Но ведь то же самое понимание времени, и это хорошо показал Cullmann, лежит в основе и христианского, новозаветного его восприятия, и вне его невозможно понять ни ранне–христианской эсхатологии, ни того, что мы называем эсхатологизмом ранне–христианского культа. «Покайтесь, ибо приблизилось Царство Божие»: центр христианской киригмы в том, что пришел Мессия, то есть совершилось то событие, к которому направлена была история Израиля, и в ее свете, по отношению к ней — и вся история мира. Разница между христианством и иудейством не в восприятии или богословии времени, а в понимании тех событий, которыми это время духовно измеряется. Иудейское время эсхатологично в том смысле — что оно еще направлено к пришествию Мессии и Мессианского царства; в христианском времени Мессия уже пришел, уже явлен, царство Ягве приблизилось. Если эсхатологию понимать только футурически, то, как говорит Cullmann, «безусловное утверждение эсхатологизма раннего христианства» ошибочно — «норма не то, что наступит еще в будущем, а Тот, кто уже пришел…» [58] Новизна христианства не в новом восприятии времени или мира, живущего во времени, а в том, что событие, которое и в старой, иудейской концепции составляет «центр» времени, и определяет его смысл, уже наступило. А это событие, в свою очередь, эсхатологично, ибо в нем явлен и определен последний смысл всего — творения, истории, спасения.
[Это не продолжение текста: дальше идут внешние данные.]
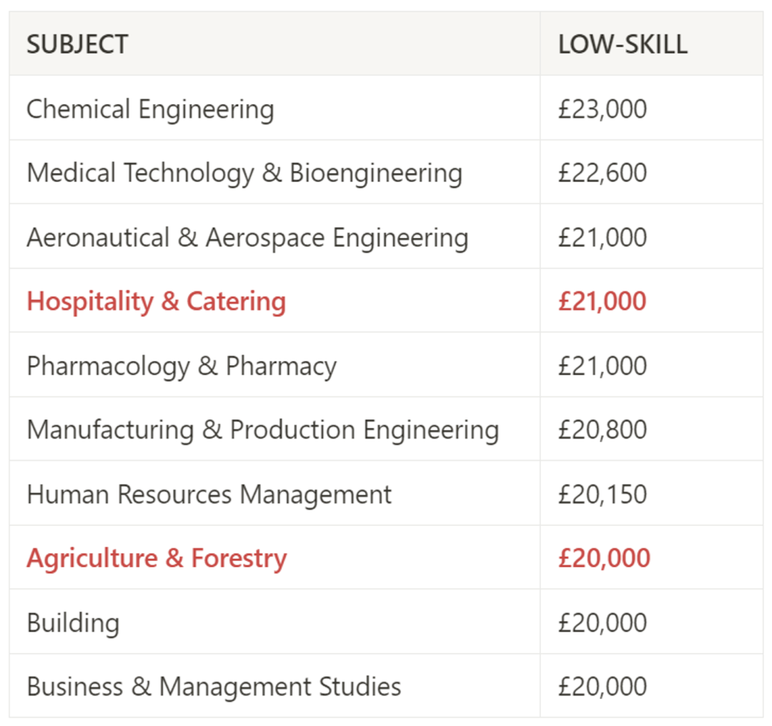Click the red £20,000 Agriculture salary

[604, 558]
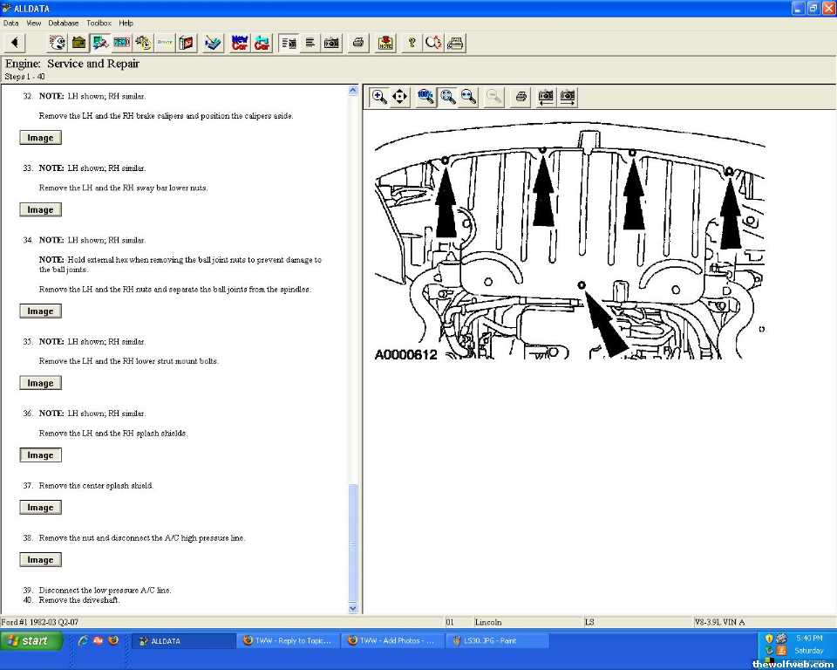Open Image for A/C high pressure line step
The width and height of the screenshot is (837, 670).
[x=40, y=560]
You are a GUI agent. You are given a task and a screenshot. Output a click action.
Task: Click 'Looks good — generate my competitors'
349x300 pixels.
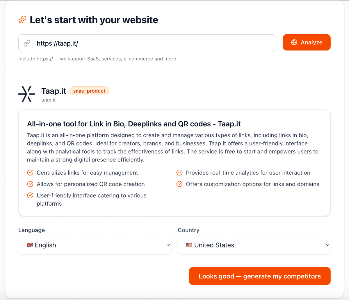[259, 276]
Наступление «дня Господня», таким образом, не означает ни конца, ни обессмысливания, ни опустошения времени. И весь смысл, вся острота и единственность ранне–христианской эсхатологии в том, как раз, что в свете пришествия Мессии и «приближения», то есть явления в мире Мессианского Царства, время становится предельно реальным, приобретает новую и особую напряженность. Оно становится временем Церкви: то есть временем, в котором совершается теперь спасение, дарованное Мессией. «Если история продолжается — пишет Th. Preiss о вере первых христиан — то это потому, что Бог хочет спасти Израиль и все народы. Церковь открыта миру и обнимает в своем видении весь мир… Ибо все силы космоса и истории должны быть подчинены Христу». [59]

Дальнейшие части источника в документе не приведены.